*WHAT THE EXERCISE ASKS:*
Your answer should be the entries below, reproduced character for character.

(Items from a data source)
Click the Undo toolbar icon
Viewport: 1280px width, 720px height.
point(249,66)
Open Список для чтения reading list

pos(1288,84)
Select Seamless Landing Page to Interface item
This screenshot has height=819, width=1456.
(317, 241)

*TASK RESULT:*
Click the Undo toolbar icon
Viewport: 1280px width, 720px height.
point(249,66)
Open Список для чтения reading list

pos(1288,84)
Select Seamless Landing Page to Interface item
This screenshot has height=819, width=1456.
(317, 241)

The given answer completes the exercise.